Intanto è una piazza che non conosciamo: è la prima volta che veniamo ospitati a Todi e la seconda in Umbria, dopo Strabismi a Foligno. Posso dirti quello che spero rappresenti: la possibilità di mostrare agli operatori il nostro lavoro che, nonostante i buoni riscontri, non ha avuto un’ottima circuitazione. La percepiamo quindi come un’opportunità di incontro con un diverso pubblico e con diversi operatori, oltre che naturalmente come un riconoscimento.
Che cosa pensi delle limitazioni anagrafiche che sempre di più caratterizzano le opportunità di produzione e circuitazione?

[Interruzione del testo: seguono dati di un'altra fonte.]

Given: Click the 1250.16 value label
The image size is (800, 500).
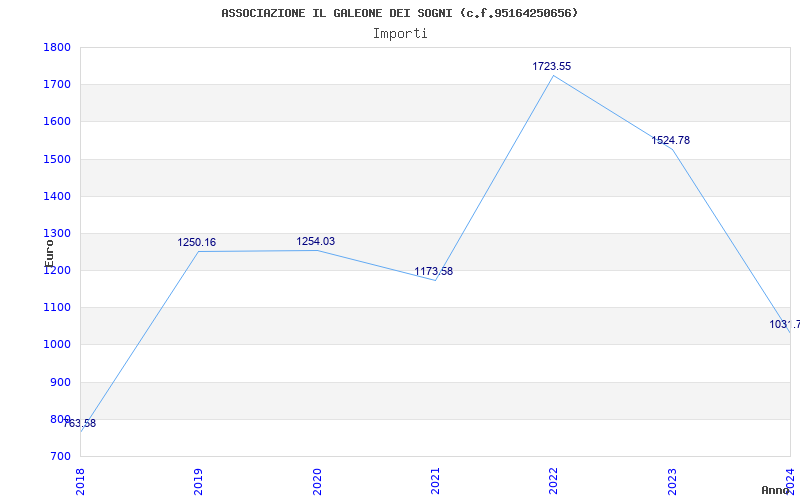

Penso che il limite under 35 sia “croce e delizia” di quelli che definirei tranquillamente i giovani artisti della scena teatrale italiana. Non posso negare che sia stata e sia un’ottima fonte per recepire risorse e date, per avere un po’ circuitazione. Allo stesso tempo, credo che si rischi di settorializzare una categoria teatrale che non esiste: non si può supporre, per le sole ragioni anagrafiche, una somiglianza di principi valoriali, linguaggi o ragionamenti. È davvero come se dicessi “tutti gli artisti tra i 50 e i 60 anni”, con l’aggravante che le giovani compagnie soffrono già di una scarsa inclinazione al confronto e il rischio in agguato è quello di negare ciò che si sostiene di voler creare, cioè di stimolare un’iper-competizione, là dove dovrebbero esserci un’apertura, un dialogo. Inoltre mi sembra che l’esistenza di queste possibilità “deresponsabilizzi” i teatri pubblici dal fare degli investimenti prospettici su una compagnia giovane della quale riconoscono il valore. L’ottica non è quella di favorire una crescita reale della compagnia perché c’è sempre la percezione di questa soglia dei 35, come di una scadenza.
Che cosa significa per te il termine OFF?
Non lo so, è un tipo di categoria che non mi viene naturale utilizzare. Credo che, a livello pratico, segni una differenza di risorse disponibili, ma penso che un artista di talento sia riconoscibile anche quando lavora in ambito off. Probabilmente, dal punto di vista delle dinamiche produttive, sono stato privilegiato dall’esperienza al fianco di Deflorian/Tagliarini che, pur operando nel circuito cosiddetto “on”, si sono sempre battuti su questioni come i tempi di prova. Non credo nelle produzioni strangolanti, sono convinto del valore del tempo e dello studio impiegato. E penso anche che si debba dire qualcosa solo se è strettamente necessario dirlo, a livello artistico. Non mi sembra neppure così meccanico che la prerogativa del teatro off sia una riflessione necessariamente più profonda, anzi spesso ci si perde dietro logiche molto modaiole. La mancanza di risorse non è un punto di vanto ma semplicemente un grande problema di sistema, che diventa più visibile quando ci si confronta con i meccanismi di altri paesi. A meno che non si scelga di rimanerci, l’off è un confino, causato dalla scarsa capacità del sistema teatrale di recepire i talenti.
Una considerazione sulla formula Futuro anteriore, titolo della rassegna
Sarà stato. Voglio pensarlo come una specie di augurio rivolto agli artisti che prendono parte alla rassegna. Mi sembra una formula predittiva di un tempo che conterrà un prima e un dopo, una causa e un effetto. Nel futuro ci sarà stato un passato.